▶ Required work
Reproduce word for word the line holding "This screenshot has height=396, width=500." and all lines after it in the data, through the end, leaving out pictures.

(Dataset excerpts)
::::::::

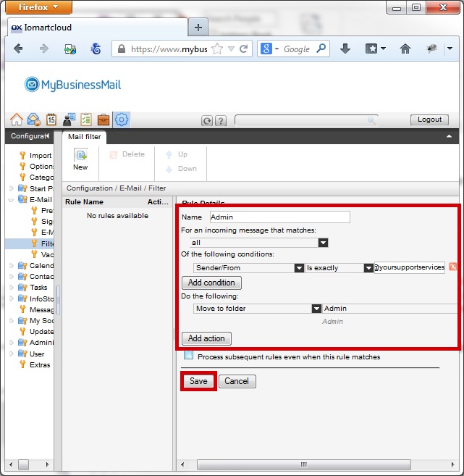Open the Tasks module icon
Screen dimensions: 464x476
point(86,120)
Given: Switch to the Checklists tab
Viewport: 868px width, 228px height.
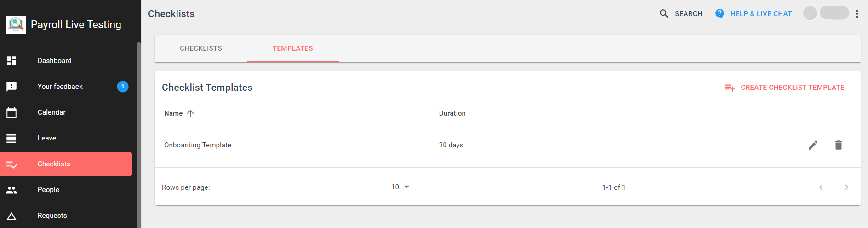Looking at the screenshot, I should click(201, 48).
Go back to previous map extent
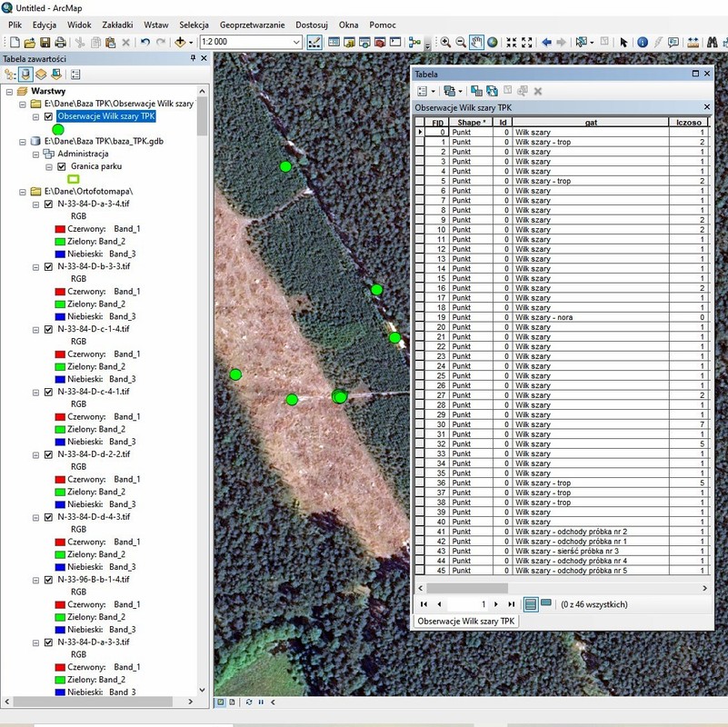728x727 pixels. point(546,42)
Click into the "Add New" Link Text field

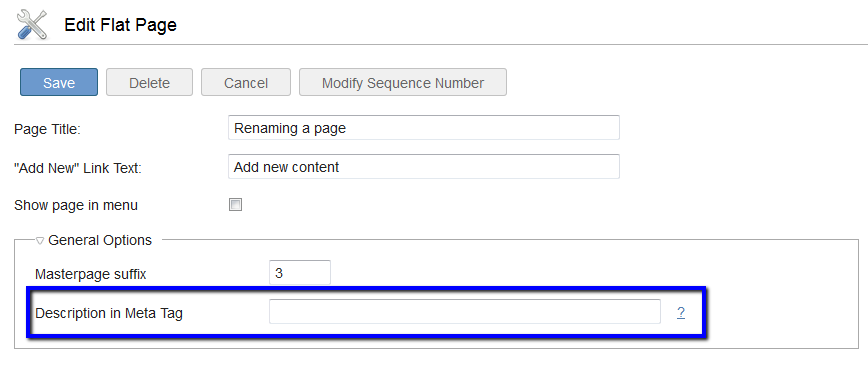coord(423,167)
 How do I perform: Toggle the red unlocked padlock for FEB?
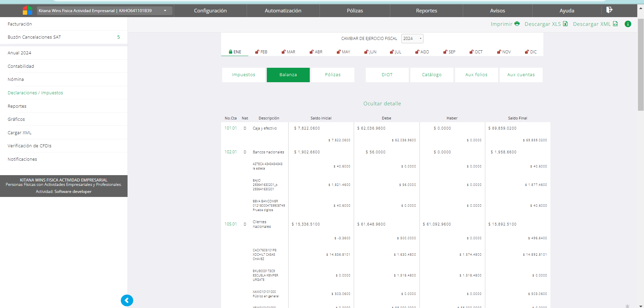click(257, 52)
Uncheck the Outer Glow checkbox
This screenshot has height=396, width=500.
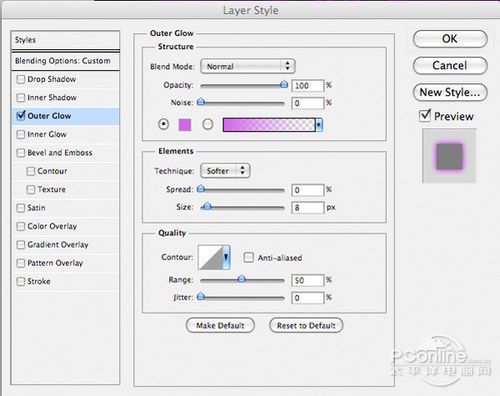[21, 116]
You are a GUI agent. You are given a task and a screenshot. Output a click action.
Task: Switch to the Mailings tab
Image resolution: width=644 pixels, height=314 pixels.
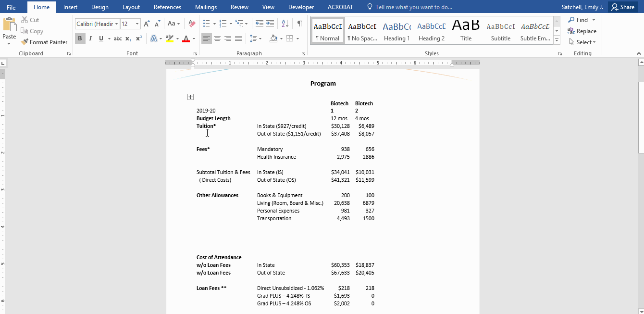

::::::::

▶ Task answer
This screenshot has height=396, width=500.
[21, 116]
You are a GUI agent. You are given a task and a screenshot. Output a click action.
Task: Switch to the Mailings tab
Image resolution: width=644 pixels, height=314 pixels.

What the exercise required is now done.